-- START OF TEXT SEGMENT --

I’m the Uglier BFF, and I Think I Know Why
The signs are present.

I know what you’re thinking — how ugly is this guy? Properly hideous? Mildly unattractive? All fair questions.
Let’s operate on “beauty is in the eye of the beholder” logic for a Medium minute. A picture may be worth a thousand words, but I want you to see things through my perspective — not the clear, icy lens of a camera console.
Let’s muddle through this, relying on the facts.
The Kissing
Me and my buddy (let’s call him “M”) walk. It’s our thing. There’s this big strip of pavement along the top of Redondo Beach, and we like to move in companionable silence, taking in the salty morning air. It’s peaceful — was peaceful. Until the goddamn kissing started. I noticed it right away, of course. Impossible not to, close as M and I are. Out of the blue, another couple of pals stop and stare at him. So my buddy M sees them staring and — flirt that he is — engages. Totally platonic.
Until WHAM — he starts kissing them. And they encourage it. Tongue and everything. Smack-dab on the center pavement. Boys and girls, young and old.
Nobody cares much — M is so friendly, he just gives off this, this vibe that makes making out with strangers okay. In public.
Is this normal???
Sometimes I think I’m the weird one for making a big deal out of all this. I like to consider myself a social liberal, and I’m not one to restrain the PDA of others, even when it makes me barf a little in the back of my mouth. So M kisses a lot.
No big deal.
The Eye Contact
Confession: I’m an introvert. So when M and I go on walks, he’s the one making frequent eye contact, smiling at other walkers, brushing past couples, yadda yadda yadda. They love it, of course. M is a handsome guy. I know he’s handsome because people are always paying M little compliments, like you’re so cute and oh my gosh, where’d you get him haha. Stuff like that.

-- END OF TEXT SEGMENT --

**INSTRUCTIONS TO FOLLOW:** Reproduce the uglier-BFF essay, starting with the words "Let’s operate on" and ending after "a camera console.", and swap "camera" for "phone".

-- START OF RECORDS SUPPLIED --

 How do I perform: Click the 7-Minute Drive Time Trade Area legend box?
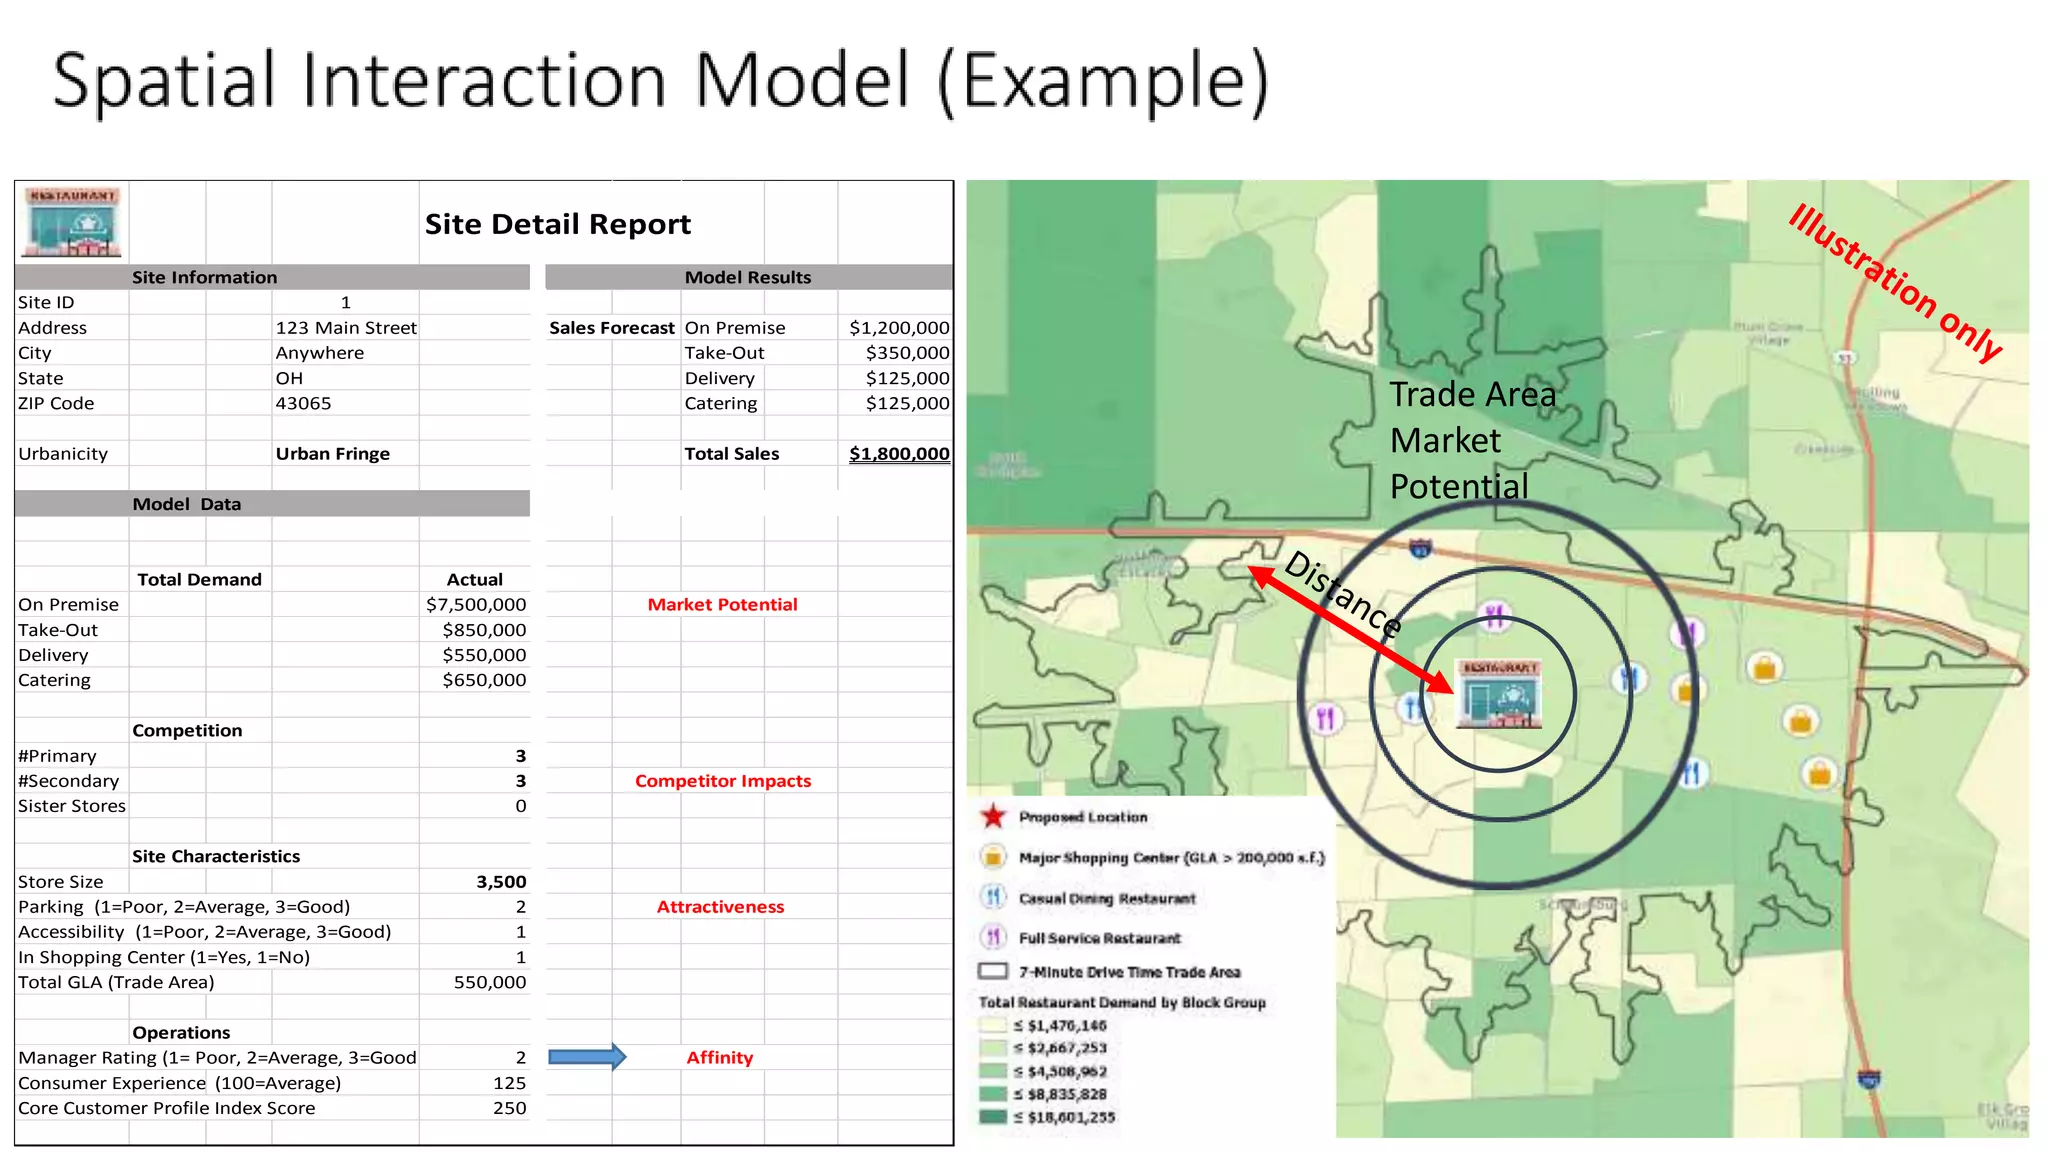[x=993, y=971]
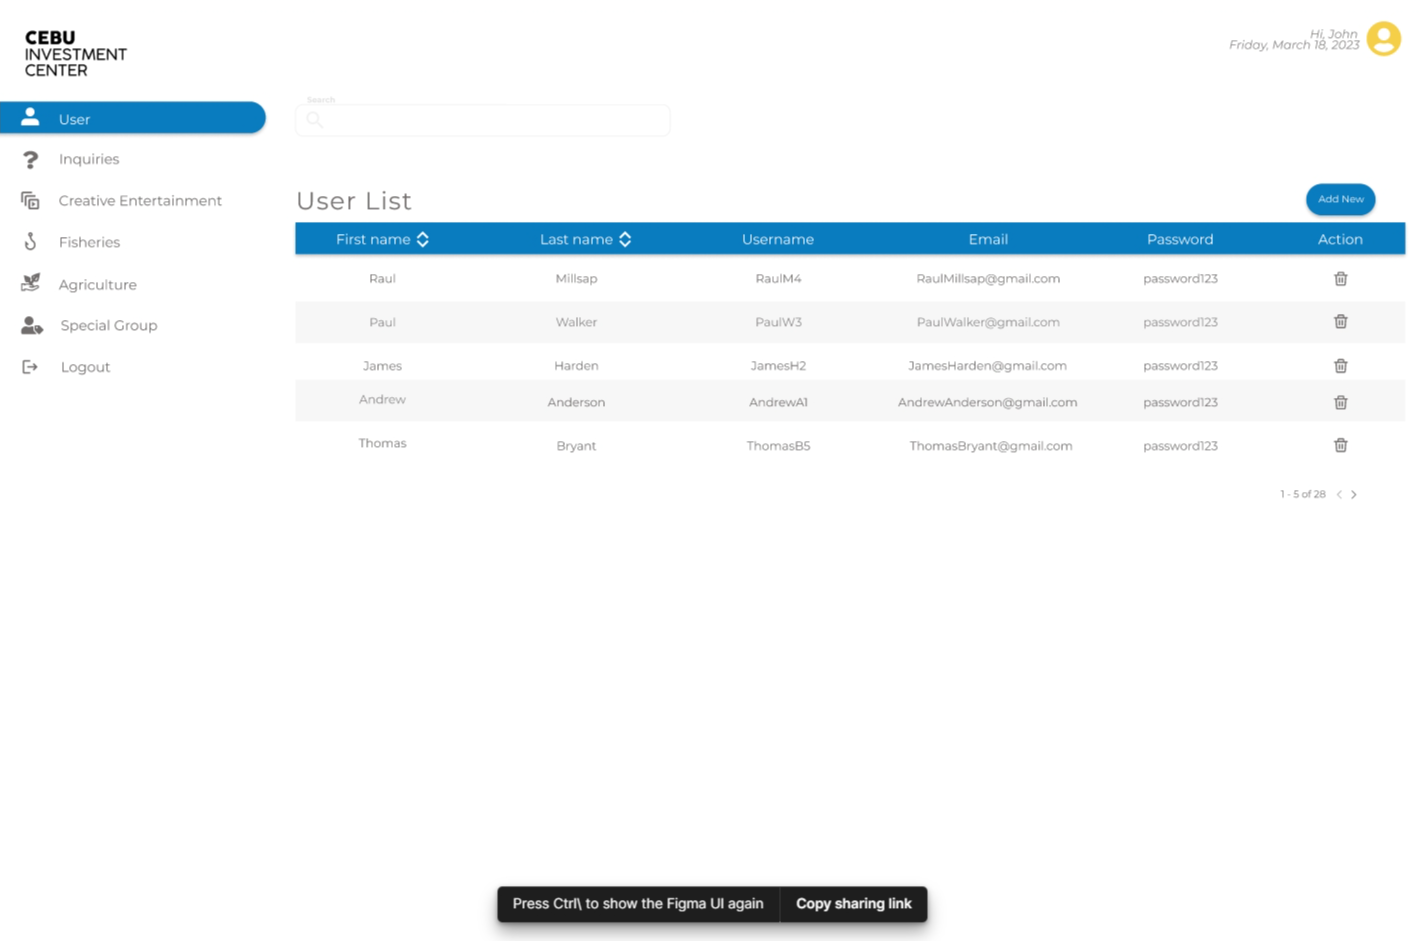Image resolution: width=1422 pixels, height=941 pixels.
Task: Click the Logout exit icon
Action: click(30, 366)
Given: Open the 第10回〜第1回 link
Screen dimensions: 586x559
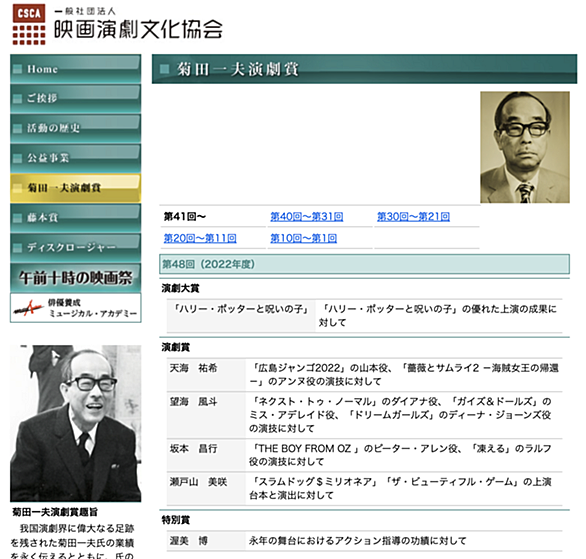Looking at the screenshot, I should pyautogui.click(x=303, y=238).
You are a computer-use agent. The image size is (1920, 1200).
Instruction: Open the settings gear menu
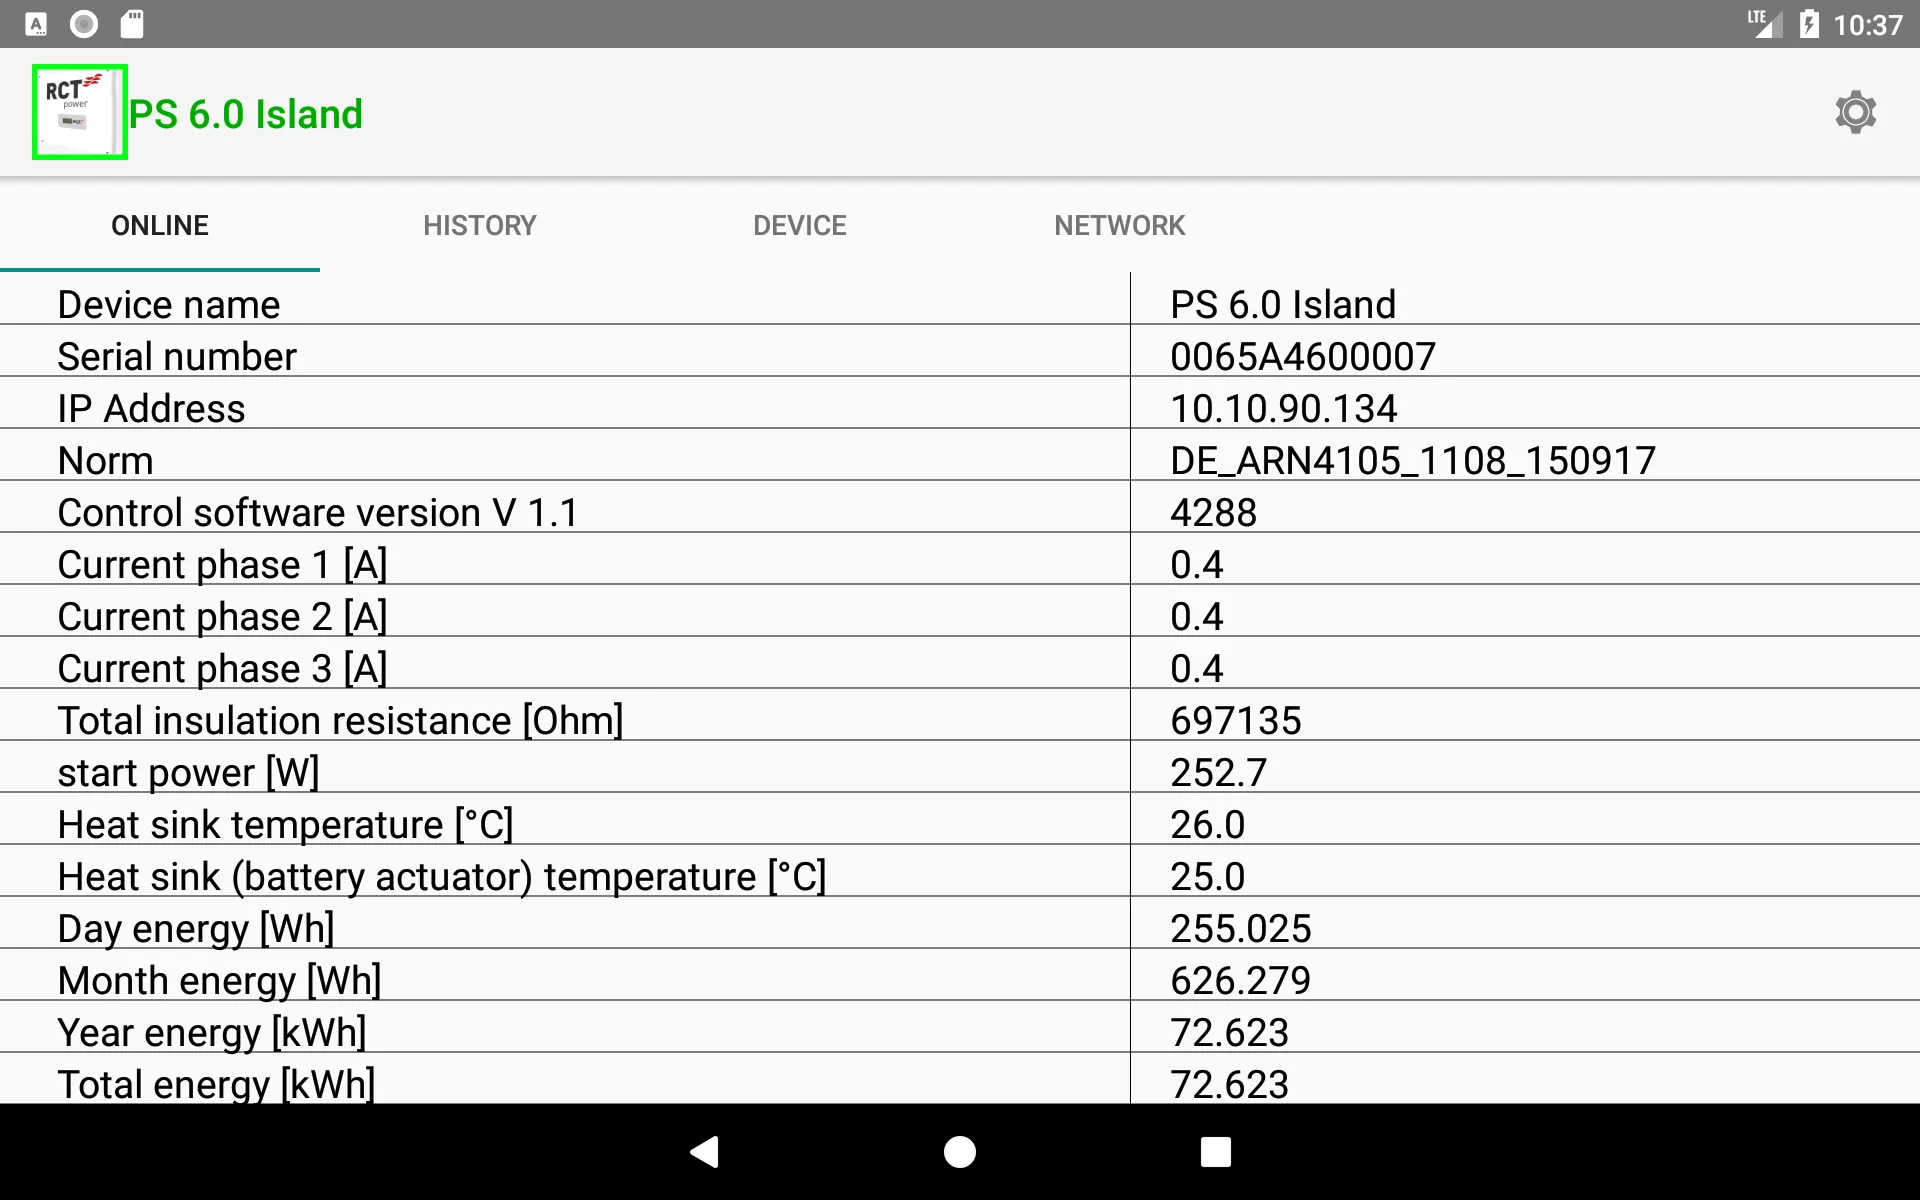click(x=1855, y=112)
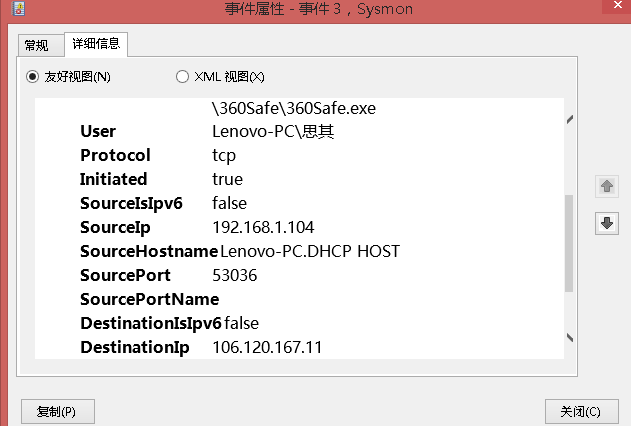631x426 pixels.
Task: Switch to the 详细信息 tab
Action: 96,44
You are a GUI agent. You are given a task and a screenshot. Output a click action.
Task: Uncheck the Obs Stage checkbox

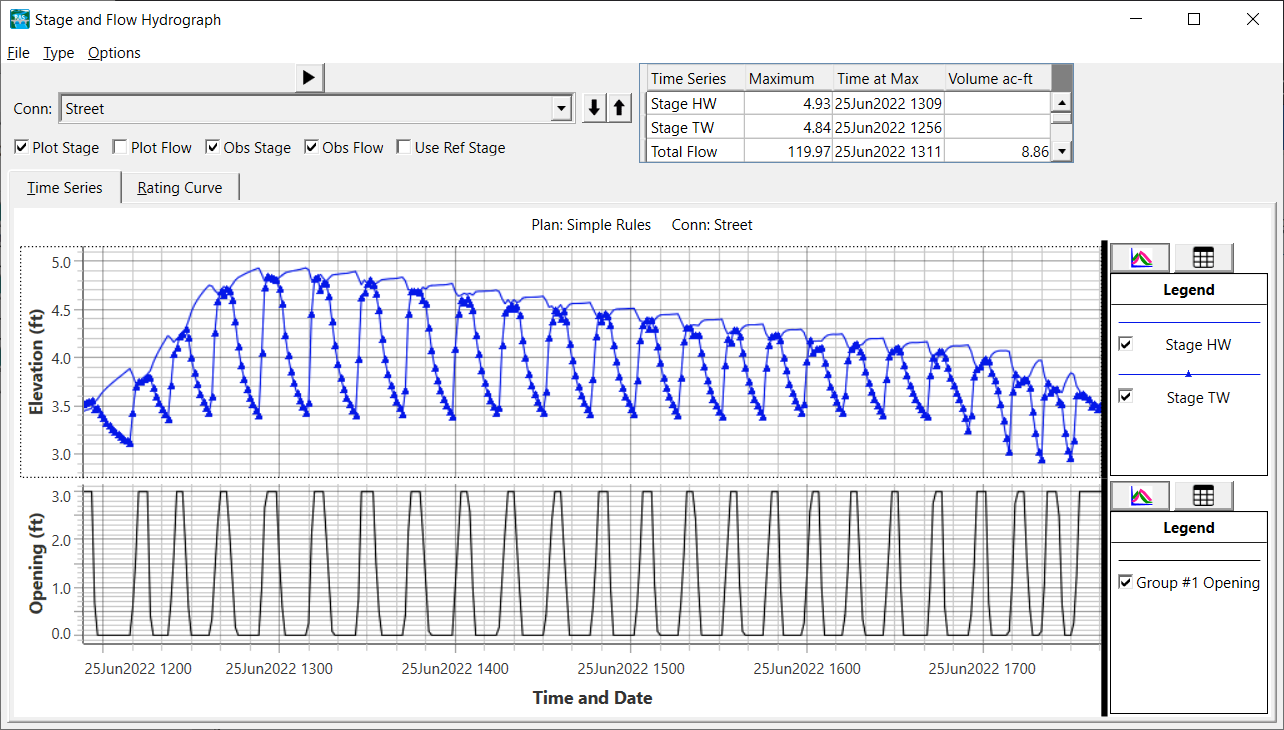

-- END OF RECORDS SUPPLIED --

**WRITTEN ANSWER:**
Let’s operate on “beauty is in the eye of the beholder” logic for a Medium minute. A picture may be worth a thousand words, but I want you to see things through my perspective — not the clear, icy lens of a phone console.